Set of tasks
a - In the extract on leucine transport in E. coli, which regulator represses the expression of livJKHMGF in DH5a?
b - Return the stretch of the extract on leucine transport in E. coli from "We try to explain" through "experiments in BL21.", copied word for word.

We try to explain these results, but we are not sure the following explanation reflects reality to what extent. To ascertain this question, there need more sophisticated investigation.

As we have mentioned before, liv JKHMGF are not resides on genome of Bl21. In addition, the leucine ABC transporter will not work if there is not other component expressed in cell. Thus, it can be understood that there are tiny discrepency among different sets of experiments in BL21.

For DH5a, Albeit the DH5a owns livJKHMGF in genome, the expressions of them are repressed by a regulator, Lrp (leucine-responsive regulator protein). According to the result of BLAST, Lrp not only resides on genome of DH5a but that of BL21. Lrp is a dual transcriptional regulator for at least 10% of the genes in Escherichia coli. These genes are involved in amino acid biosynthesis and catabolism, nutrient transport, pili synthesis, and other cellular functions. It is believed that Lrp senses the presence of rich nutrition based on the concentration of leucine and positively regulates genes that function during famine and negatively regulates genes that function during a feast. Lrp-leucine DNA bingding transcriptional dual regulator inhibits livJ transcription initiation, whereas L-leucine binds to Lrp transcriptional dual regulator to block inhibition of livKHGMF.

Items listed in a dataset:

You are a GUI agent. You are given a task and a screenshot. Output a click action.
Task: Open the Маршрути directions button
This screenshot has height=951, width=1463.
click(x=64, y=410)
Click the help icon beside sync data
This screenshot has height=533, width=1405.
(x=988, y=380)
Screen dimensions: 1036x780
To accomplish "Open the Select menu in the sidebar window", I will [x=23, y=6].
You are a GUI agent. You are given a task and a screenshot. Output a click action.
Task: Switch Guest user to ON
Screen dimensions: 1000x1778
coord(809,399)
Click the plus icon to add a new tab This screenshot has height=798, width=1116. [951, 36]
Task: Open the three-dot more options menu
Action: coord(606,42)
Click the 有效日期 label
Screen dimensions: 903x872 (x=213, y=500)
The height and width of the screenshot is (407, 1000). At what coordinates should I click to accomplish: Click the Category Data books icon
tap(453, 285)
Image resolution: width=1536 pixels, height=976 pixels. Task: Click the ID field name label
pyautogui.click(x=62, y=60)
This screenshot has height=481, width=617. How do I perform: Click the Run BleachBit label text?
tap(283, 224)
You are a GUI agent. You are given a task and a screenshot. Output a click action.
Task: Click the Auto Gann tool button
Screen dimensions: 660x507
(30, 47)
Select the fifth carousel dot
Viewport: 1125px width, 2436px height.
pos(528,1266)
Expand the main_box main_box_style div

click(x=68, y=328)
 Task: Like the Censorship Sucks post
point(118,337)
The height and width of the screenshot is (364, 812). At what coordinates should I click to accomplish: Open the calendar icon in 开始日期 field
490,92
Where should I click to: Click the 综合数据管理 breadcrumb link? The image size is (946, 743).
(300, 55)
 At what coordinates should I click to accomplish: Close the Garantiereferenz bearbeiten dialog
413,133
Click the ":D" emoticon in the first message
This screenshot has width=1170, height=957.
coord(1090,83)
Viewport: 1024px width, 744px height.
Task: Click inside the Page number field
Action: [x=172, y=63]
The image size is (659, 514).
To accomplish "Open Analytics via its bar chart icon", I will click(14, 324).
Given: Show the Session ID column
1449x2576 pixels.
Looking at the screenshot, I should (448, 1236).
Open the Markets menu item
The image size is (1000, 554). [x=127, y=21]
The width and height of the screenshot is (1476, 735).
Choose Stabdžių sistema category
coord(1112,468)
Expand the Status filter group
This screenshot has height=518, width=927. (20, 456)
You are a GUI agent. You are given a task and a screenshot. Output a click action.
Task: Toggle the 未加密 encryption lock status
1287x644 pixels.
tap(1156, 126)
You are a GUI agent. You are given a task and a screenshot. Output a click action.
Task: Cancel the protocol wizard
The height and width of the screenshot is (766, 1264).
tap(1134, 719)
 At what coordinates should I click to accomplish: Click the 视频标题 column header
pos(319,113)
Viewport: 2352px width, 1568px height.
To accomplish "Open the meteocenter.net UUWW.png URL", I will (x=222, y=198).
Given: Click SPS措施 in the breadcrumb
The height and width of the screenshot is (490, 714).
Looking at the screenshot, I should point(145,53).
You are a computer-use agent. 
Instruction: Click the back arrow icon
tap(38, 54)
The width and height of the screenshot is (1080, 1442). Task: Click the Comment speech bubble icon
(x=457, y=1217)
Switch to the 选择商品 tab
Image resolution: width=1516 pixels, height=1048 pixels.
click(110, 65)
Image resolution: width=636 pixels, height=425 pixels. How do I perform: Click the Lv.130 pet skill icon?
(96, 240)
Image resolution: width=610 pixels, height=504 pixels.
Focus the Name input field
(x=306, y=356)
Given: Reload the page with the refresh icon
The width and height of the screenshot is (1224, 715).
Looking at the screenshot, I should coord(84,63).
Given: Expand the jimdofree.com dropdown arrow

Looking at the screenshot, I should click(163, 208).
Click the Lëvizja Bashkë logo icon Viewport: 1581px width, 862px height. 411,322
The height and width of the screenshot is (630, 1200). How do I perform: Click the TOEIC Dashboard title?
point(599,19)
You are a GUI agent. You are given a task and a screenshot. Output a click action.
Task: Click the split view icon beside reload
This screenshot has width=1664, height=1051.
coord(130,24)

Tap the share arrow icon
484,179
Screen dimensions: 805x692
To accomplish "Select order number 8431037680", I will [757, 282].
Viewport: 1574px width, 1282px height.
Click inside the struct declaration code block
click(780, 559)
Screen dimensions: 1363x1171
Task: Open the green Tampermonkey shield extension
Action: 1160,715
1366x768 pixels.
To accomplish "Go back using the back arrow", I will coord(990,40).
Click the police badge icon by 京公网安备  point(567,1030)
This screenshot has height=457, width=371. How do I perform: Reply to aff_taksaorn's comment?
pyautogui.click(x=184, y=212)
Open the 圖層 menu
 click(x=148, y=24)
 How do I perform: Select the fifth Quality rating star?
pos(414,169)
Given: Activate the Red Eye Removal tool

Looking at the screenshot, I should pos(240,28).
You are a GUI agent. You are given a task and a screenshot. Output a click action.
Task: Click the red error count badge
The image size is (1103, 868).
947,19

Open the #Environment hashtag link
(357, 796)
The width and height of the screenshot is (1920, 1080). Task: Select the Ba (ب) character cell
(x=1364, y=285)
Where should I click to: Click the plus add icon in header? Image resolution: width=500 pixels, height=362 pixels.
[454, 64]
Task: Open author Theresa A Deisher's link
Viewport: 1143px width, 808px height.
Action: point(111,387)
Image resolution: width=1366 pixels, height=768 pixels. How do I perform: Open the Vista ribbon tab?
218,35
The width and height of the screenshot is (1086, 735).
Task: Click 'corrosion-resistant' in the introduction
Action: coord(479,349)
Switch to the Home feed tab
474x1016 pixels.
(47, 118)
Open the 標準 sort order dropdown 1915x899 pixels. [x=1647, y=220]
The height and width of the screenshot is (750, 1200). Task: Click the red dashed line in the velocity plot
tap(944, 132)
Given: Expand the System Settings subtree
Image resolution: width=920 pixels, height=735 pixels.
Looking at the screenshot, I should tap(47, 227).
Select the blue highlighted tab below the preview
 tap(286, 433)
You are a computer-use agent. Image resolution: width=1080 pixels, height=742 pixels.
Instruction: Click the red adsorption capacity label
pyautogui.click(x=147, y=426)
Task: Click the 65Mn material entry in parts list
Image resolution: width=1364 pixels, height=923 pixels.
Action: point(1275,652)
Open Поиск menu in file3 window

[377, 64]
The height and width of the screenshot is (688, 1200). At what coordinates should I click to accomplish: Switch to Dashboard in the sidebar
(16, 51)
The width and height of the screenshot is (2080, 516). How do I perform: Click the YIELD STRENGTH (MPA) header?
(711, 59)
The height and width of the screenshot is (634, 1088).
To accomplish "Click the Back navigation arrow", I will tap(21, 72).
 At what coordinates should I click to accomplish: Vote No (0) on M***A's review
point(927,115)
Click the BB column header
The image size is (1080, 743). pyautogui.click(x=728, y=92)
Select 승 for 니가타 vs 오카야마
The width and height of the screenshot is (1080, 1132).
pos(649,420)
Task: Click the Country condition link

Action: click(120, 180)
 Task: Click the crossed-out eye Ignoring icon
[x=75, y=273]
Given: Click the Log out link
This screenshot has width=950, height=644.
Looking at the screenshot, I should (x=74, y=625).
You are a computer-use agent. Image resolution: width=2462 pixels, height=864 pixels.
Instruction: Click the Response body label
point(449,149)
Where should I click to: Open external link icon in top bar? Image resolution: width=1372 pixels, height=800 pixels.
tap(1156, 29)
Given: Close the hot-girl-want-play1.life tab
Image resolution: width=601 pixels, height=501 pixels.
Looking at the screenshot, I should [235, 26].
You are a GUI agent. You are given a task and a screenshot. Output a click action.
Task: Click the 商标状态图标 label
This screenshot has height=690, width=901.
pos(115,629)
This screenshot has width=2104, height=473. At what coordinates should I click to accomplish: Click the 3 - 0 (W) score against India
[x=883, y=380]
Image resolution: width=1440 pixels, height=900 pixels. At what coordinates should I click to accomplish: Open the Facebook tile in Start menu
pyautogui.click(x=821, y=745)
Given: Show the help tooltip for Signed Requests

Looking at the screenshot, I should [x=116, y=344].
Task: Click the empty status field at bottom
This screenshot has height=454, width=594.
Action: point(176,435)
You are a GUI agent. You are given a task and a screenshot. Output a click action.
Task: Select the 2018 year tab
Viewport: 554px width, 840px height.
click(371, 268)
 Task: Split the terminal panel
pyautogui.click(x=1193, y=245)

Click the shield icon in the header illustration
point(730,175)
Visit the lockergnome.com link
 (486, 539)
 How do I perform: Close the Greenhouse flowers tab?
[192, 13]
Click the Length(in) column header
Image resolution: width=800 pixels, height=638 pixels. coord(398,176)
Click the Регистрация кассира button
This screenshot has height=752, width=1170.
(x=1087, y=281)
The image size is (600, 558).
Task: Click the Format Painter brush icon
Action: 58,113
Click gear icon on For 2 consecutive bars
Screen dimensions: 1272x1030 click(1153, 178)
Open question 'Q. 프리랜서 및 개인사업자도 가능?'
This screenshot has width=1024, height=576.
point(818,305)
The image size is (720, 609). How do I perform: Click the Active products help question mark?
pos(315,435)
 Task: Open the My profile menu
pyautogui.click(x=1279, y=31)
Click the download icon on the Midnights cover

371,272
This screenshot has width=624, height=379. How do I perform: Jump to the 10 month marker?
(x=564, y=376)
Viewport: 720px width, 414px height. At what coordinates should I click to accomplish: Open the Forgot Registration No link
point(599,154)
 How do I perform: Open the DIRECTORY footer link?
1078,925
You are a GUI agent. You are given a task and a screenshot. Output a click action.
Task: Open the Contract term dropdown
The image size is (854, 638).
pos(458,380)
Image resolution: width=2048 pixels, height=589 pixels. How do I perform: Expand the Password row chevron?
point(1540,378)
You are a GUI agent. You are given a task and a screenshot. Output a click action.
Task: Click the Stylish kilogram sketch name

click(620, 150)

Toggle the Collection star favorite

Solutions by task
a - Lrp (leucine-responsive regulator protein)

b -
We try to explain these results, but we are not sure the following explanation reflects reality to what extent. To ascertain this question, there need more sophisticated investigation.

As we have mentioned before, liv JKHMGF are not resides on genome of Bl21. In addition, the leucine ABC transporter will not work if there is not other component expressed in cell. Thus, it can be understood that there are tiny discrepency among different sets of experiments in BL21.